Another web-based business, LivingSocial, agreed to settle a class action alleging that the company violated consumer-protection laws that mandate a minimum five-year redemption period for gift certificates in In re LivingSocial Mktg. & Sales Practices Litig., No. 11-0472 (D.D.C.).

In In re Bayer Corp. Combination Aspirin Prods. Mktg. & Sales Practices Litig., No. 09-02023 (E.D.N.Y.), the well-known aspirin maker and global pharmaceutical concern settled a class action for $15 million that alleged Bayer’s marketing had been misleading, specifically that particular products were sold without FDA approval and without proof that the medications were safe and effective as advertised.

In Hohenberg v. Ferrero U.S.A., No. 11-0205 (S.D. Cal.), the parties reached a $3 million settlement by which the class members are entitled to receive $4 per jar of Nutella purchased, up to a maximum of five jars, to resolve allegations that Nutella was deceptively advertised as a healthy food. In addition to providing monetary relief to consumers, Nutella will also be required to remove misleading health claims from its packaging, website, and advertising.

Brinker Affirms Continued Vitality of Wage and Hour Class Actions

Oil refinery workers and ConocoPhillips Co. settled meal break claims for $15 million in United Steelworkers v. ConocoPhillips Co., No. 08-2068 (C.D. Cal.), underscoring that despite being a mixed result, the California Supreme Court’s Brinker decision affirmed the relevance of meal break class actions.

Clarifying Reliance Doctrine

In a settlement more notable for having expounded on the “fraud on the market” doctrine than its terms, in In re Am. Int’l Grp., Inc. Secs. Litig., No. 10-4401 (2d Cir.), the Second Circuit Court of Appeals held that securities fraud plaintiffs need not prove that fraud-on-the-market applies to satisfy the predominance requirement for certification of a settlement class. The decision is expected to be an impetus to settling securities class actions.

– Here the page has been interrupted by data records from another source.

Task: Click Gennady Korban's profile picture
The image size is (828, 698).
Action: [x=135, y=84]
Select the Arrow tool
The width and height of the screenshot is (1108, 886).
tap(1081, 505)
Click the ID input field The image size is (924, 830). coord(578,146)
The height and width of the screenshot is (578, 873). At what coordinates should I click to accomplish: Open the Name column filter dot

Government Prosecutions Yield Substantial Settlements

In re Am. Int’l Grp. also yielded perhaps the year’s largest settlement, with Bank of America agreeing to pay $2.3 billion to resolve claims related to its 2008 acquisition of Merrill Lynch. The settlement’s principal beneficiaries will be the pension funds that suffered substantial losses in their Bank of America investments following the ill-fated Merrill Lynch acquisition.

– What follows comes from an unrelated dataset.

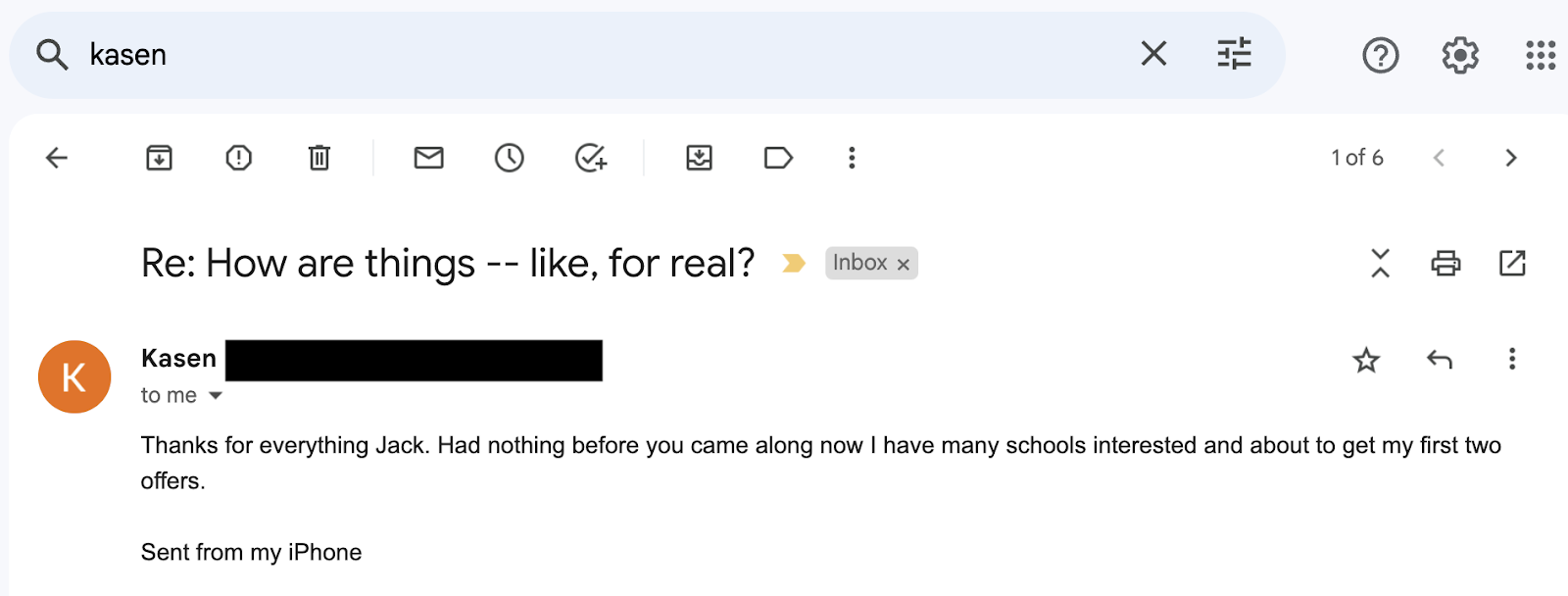Image resolution: width=1568 pixels, height=596 pixels.
Task: Report the email as spam
Action: tap(238, 158)
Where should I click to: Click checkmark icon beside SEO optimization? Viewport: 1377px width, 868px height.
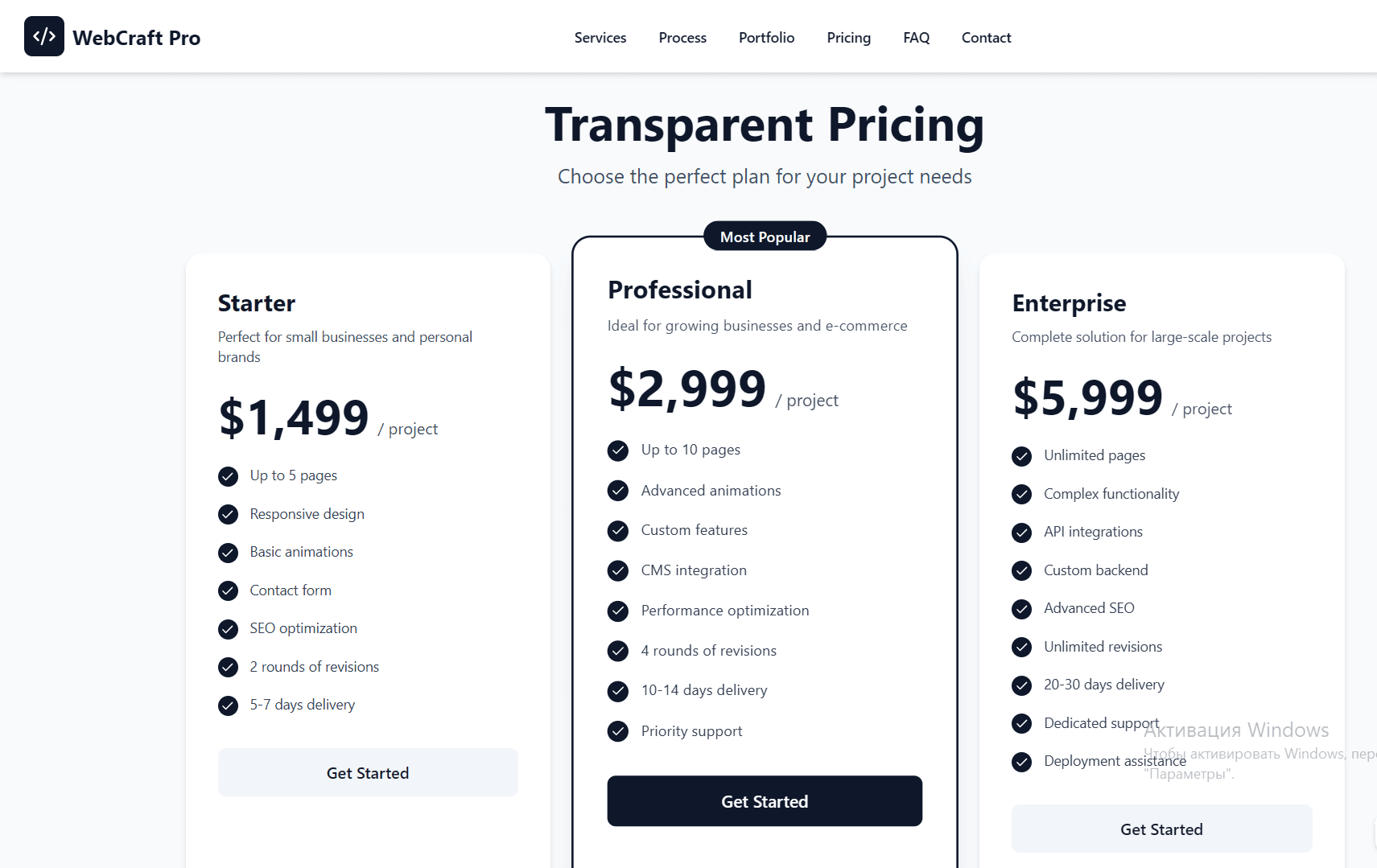tap(229, 629)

A $22.5 million settlement was reached between Google and the Federal Trade Commission in U.S. v. Google Inc., 12-04177 (N.D. Cal.), to resolve charges that Google tracked users of Safari (the Apple web browser) without their knowledge or permission. The settlement received final approval from federal district judge Susan Illston in November. The Google Safari settlement will be the largest penalty the FTC has ever obtained for a consent violation.

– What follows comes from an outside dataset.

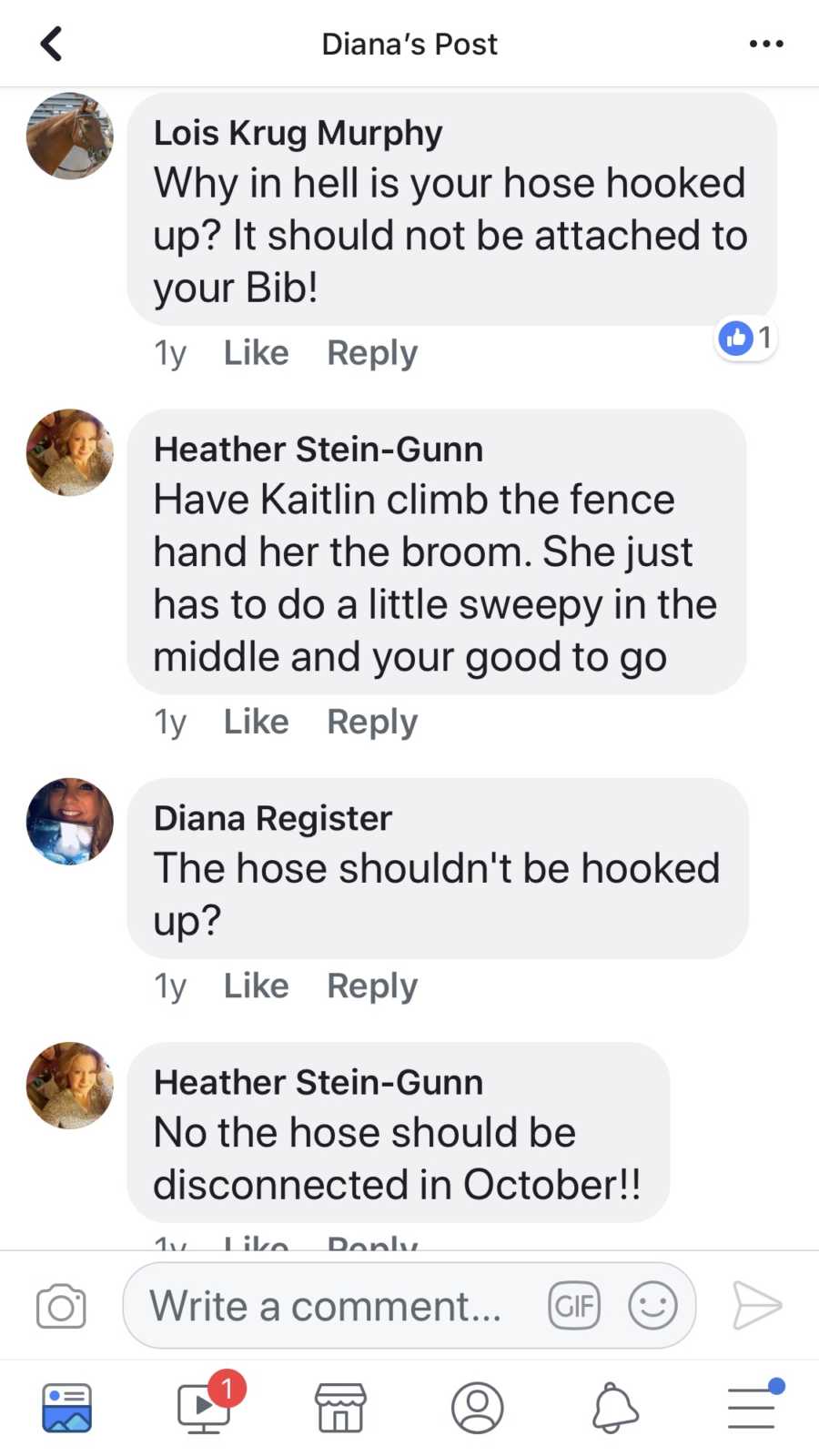Reply to Diana Register's comment
This screenshot has height=1456, width=819.
coord(372,986)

The federal Consumer Financial Protection Bureau (CFPB) — the continued existence of which might have been in jeopardy had the presidential election turned out differently — mandated its first major enforcement action this past July, negotiating a $210 million settlement with Capital One Bank to resolve charges of deceptive marketing. Of the settlement fund, fully $150 million is dedicated to paying restitution to customers who bought “add-on” credit card services that were deceptively marketed.

In In re Electronic Books Antitrust Litigation, No. 11-02293 (S.D.N.Y.), another enforcement action brought chiefly by government entities, the U.S. Justice Department and various state attorneys general negotiated settlements with publishers alleged to have colluded and charged above-market prices for e-books. By the preliminarily approved settlement’s terms, consumers will receive refunds in their online accounts on iTunes, Amazon and Barnes & Noble, while those who bought their e-books through Google or Sony will receive checks.

Finally, a relatively rare public/private partnership between the Orange County District Attorney and a private plaintiff’s firm has yielded a $1.3 billion settlement in In re Toyota Motor Corp. Unintended Acceleration Mktg., Sales Practices, and Products Liab. Litig., No. 10-02151 (C.D. Cal.).  This settlement is one of the largest of 2012, and possibly the largest automobile defect settlement in U.S. history.